Working offline and online…tools for the connected and unconnected world

offlineRecently I encountered a situation that used to be common – and now isn’t.  What’s that I hear you say? A complete lack of mobile phone, wi-fi, TV or any other earthly signal (well apart from the sun and some rain).

I’d gone away on holiday to a cottage and my devices were completely bereft of an internet connection.  However, I needed to complete some work I was completing with a friend and this got me thinking:

How do you manage working offline in a world where lots of tools such as Google Documents and other services work ‘best’ when you have an internet connection?

The situation I didn’t want to end up in was one where I’d created a whole separate pile of work that couldn’t be connected back to where I normally stored and shared files and made use of other services.

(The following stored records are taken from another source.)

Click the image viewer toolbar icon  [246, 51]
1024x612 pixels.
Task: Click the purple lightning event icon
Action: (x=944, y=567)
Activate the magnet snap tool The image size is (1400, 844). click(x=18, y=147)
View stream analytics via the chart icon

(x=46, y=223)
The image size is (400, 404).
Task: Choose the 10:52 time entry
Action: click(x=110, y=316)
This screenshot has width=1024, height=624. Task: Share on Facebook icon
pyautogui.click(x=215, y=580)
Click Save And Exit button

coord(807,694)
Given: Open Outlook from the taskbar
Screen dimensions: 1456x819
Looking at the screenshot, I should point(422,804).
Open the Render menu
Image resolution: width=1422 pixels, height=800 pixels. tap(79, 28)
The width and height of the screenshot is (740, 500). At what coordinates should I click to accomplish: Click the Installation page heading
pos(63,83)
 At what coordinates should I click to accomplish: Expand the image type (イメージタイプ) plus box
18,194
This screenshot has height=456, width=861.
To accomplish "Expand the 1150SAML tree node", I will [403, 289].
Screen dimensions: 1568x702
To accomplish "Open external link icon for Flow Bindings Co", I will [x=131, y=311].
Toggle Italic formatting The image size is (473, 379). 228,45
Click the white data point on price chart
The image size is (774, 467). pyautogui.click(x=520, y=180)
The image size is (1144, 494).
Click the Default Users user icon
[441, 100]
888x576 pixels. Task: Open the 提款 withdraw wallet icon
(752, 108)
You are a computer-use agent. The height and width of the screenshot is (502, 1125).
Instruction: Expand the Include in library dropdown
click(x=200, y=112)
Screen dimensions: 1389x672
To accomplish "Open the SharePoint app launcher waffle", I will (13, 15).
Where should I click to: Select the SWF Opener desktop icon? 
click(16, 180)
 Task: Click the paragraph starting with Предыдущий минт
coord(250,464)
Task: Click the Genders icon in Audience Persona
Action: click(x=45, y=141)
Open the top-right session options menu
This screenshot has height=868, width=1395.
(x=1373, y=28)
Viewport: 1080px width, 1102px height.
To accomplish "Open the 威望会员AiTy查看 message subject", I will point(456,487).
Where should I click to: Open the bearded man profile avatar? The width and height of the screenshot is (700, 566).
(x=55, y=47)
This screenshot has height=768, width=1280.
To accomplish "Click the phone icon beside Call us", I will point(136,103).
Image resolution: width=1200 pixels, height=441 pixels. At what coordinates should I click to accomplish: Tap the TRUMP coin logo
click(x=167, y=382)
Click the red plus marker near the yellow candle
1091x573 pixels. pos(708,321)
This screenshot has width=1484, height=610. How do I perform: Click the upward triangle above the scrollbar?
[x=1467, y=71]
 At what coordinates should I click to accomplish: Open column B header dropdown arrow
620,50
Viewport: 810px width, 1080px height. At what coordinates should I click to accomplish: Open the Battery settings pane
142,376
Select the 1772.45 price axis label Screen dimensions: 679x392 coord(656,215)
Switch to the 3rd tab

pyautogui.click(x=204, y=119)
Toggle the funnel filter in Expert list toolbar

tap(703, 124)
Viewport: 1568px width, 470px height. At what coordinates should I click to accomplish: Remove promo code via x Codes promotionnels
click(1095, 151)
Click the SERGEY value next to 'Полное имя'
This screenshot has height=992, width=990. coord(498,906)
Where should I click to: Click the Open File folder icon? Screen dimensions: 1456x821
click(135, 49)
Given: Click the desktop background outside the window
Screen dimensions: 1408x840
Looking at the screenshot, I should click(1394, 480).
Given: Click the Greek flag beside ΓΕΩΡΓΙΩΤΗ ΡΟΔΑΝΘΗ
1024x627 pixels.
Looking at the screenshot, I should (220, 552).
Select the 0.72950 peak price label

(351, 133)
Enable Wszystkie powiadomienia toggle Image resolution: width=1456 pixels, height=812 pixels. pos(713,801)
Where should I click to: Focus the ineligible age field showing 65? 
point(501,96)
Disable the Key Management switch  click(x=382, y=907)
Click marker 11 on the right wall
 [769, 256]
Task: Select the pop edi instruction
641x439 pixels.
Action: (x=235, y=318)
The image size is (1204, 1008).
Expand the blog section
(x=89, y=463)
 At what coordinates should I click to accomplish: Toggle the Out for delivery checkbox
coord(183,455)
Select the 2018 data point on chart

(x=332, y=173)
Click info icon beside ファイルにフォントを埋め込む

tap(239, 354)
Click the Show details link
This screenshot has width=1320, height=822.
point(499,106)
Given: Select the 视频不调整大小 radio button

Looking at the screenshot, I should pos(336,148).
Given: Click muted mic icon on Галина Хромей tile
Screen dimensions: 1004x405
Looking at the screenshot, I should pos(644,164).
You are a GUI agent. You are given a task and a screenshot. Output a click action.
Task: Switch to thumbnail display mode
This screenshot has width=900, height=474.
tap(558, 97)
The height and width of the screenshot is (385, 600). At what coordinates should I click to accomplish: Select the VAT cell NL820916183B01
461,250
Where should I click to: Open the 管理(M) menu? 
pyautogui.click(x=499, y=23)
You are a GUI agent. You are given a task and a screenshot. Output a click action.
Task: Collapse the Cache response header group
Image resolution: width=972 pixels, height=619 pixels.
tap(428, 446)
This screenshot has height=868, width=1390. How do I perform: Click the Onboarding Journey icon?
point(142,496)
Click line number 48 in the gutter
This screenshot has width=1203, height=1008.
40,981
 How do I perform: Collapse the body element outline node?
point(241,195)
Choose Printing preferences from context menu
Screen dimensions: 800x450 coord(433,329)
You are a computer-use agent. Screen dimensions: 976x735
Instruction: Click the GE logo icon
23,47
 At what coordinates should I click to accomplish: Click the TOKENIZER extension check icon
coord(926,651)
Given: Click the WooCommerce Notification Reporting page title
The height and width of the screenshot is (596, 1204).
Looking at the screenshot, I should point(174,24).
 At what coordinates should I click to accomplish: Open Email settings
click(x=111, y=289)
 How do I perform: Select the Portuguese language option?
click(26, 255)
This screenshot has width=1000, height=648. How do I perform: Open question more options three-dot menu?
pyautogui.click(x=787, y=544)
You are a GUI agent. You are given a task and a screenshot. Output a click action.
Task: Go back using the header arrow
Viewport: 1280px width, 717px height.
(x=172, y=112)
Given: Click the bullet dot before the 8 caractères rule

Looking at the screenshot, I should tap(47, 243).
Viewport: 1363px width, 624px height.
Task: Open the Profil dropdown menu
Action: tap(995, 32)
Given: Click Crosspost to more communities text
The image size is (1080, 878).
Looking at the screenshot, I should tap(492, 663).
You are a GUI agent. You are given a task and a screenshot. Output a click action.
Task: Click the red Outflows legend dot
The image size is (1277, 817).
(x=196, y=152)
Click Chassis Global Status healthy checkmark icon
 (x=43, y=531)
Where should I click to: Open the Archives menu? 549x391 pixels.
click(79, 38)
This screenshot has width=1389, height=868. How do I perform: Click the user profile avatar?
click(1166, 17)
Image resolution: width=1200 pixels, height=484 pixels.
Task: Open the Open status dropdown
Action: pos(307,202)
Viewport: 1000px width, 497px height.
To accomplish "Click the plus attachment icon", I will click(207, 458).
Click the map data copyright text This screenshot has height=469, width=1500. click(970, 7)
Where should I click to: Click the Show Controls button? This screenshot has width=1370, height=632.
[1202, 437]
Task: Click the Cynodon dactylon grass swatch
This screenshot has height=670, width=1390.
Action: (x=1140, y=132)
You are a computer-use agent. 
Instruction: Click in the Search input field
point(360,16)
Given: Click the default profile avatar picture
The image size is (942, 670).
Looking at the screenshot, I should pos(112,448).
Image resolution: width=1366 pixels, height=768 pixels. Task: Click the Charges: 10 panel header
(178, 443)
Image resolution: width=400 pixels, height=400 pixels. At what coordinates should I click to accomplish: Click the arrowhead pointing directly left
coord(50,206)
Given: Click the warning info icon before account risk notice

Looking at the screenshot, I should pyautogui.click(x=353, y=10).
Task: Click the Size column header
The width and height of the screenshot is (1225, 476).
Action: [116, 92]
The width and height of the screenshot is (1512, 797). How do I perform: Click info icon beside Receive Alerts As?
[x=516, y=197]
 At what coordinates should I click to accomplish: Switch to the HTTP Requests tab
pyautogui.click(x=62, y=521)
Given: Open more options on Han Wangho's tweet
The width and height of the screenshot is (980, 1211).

dropboxchromeThe following tips worked for me, and could work for you, when travelling or simply suffering a connection blackout.

  1. Continue to use the tools you like – but see if they have an offline mode or will sync back when online:
    1. Dropbox and GoogleDrive all have clients that you can install on your computer or device, using the local storage until you reconnect and sync back up to the cloud
    2. Google Chrome has offline modes for many of its services (when using the Chrome web browser) – such as documents, calendar.  You can still get the experience of working online – but offline.
    3. Other productivity tools such as GoodReader, Things, Evernote whilst often providing en enhanced experience when connected or through web-based, will work well offline using locally installed apps on your computer, iOS or Android device
  2. Revert back to older ways.  Viewing documents in Word, PowerPoint or Adobe Reader or creating web-content locally is still the norm for many people and only 2 years ago was still a standard experience for many.
    1. You can always convert your offline files back to your new online format.  GoogleDocs will import various files.
    2. Just save your new files in DropBox or GoogleDrive and they will return to the cloud on your reconnection.
  3. Rely on local storage and apps – just save everything to your local drive, or external hard disk and work out what you want to do with the content later.


This approach will get you through the situation of absolutely no connectivity – but you do have to remember to make sure that you’ve got all the content you need downloaded locally first!

However, you may also be surprised at how much you have come to rely upon the instant connectivity to look up resources, answer questions or carry out research… perhaps that’s a post entitled “How to switch off from being online whilst on holiday!”